**What the task requires:** Could you reproduce all of these records exactly?

[Records from a data source]
BEGIN

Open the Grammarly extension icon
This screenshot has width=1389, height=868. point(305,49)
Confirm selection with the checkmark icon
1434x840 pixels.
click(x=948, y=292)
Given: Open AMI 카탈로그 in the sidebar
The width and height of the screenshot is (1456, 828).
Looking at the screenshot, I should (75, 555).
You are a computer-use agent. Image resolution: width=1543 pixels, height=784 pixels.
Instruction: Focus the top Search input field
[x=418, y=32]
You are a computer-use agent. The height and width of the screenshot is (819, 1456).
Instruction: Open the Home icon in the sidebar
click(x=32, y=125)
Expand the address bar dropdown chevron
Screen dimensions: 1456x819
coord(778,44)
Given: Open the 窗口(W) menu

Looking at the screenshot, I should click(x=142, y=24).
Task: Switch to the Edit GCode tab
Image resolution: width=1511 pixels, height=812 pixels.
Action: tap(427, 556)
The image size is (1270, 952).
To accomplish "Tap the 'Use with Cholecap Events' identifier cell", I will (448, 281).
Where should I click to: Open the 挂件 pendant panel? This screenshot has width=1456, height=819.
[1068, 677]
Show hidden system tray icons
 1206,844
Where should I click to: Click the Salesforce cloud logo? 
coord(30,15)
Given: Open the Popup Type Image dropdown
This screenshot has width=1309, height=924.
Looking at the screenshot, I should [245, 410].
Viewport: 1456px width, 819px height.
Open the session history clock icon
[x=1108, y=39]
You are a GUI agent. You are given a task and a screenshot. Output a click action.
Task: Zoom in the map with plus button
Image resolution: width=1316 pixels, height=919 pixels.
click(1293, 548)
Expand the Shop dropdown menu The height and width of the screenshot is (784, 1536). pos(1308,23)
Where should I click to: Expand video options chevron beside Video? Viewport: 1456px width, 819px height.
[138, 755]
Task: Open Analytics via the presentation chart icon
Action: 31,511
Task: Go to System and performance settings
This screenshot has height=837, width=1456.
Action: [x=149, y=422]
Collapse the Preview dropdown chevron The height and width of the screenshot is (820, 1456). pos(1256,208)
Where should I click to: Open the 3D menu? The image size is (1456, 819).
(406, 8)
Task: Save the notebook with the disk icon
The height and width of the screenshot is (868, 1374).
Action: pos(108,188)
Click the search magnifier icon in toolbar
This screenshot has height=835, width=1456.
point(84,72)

END

**Answer below:**
Open the Grammarly extension icon
This screenshot has width=1389, height=868. point(305,49)
Confirm selection with the checkmark icon
1434x840 pixels.
click(x=948, y=292)
Given: Open AMI 카탈로그 in the sidebar
The width and height of the screenshot is (1456, 828).
Looking at the screenshot, I should (75, 555).
You are a computer-use agent. Image resolution: width=1543 pixels, height=784 pixels.
Instruction: Focus the top Search input field
[x=418, y=32]
You are a computer-use agent. The height and width of the screenshot is (819, 1456).
Instruction: Open the Home icon in the sidebar
click(x=32, y=125)
Expand the address bar dropdown chevron
Screen dimensions: 1456x819
coord(778,44)
Given: Open the 窗口(W) menu

Looking at the screenshot, I should click(x=142, y=24).
Task: Switch to the Edit GCode tab
Image resolution: width=1511 pixels, height=812 pixels.
Action: tap(427, 556)
The image size is (1270, 952).
To accomplish "Tap the 'Use with Cholecap Events' identifier cell", I will (448, 281).
Where should I click to: Open the 挂件 pendant panel? This screenshot has width=1456, height=819.
[1068, 677]
Show hidden system tray icons
 1206,844
Where should I click to: Click the Salesforce cloud logo? 
coord(30,15)
Given: Open the Popup Type Image dropdown
This screenshot has width=1309, height=924.
Looking at the screenshot, I should [245, 410].
Viewport: 1456px width, 819px height.
Open the session history clock icon
[x=1108, y=39]
You are a GUI agent. You are given a task and a screenshot. Output a click action.
Task: Zoom in the map with plus button
Image resolution: width=1316 pixels, height=919 pixels.
click(1293, 548)
Expand the Shop dropdown menu The height and width of the screenshot is (784, 1536). pos(1308,23)
Where should I click to: Expand video options chevron beside Video? Viewport: 1456px width, 819px height.
[138, 755]
Task: Open Analytics via the presentation chart icon
Action: 31,511
Task: Go to System and performance settings
This screenshot has height=837, width=1456.
Action: [x=149, y=422]
Collapse the Preview dropdown chevron The height and width of the screenshot is (820, 1456). pos(1256,208)
Where should I click to: Open the 3D menu? The image size is (1456, 819).
(406, 8)
Task: Save the notebook with the disk icon
The height and width of the screenshot is (868, 1374).
Action: pos(108,188)
Click the search magnifier icon in toolbar
This screenshot has height=835, width=1456.
point(84,72)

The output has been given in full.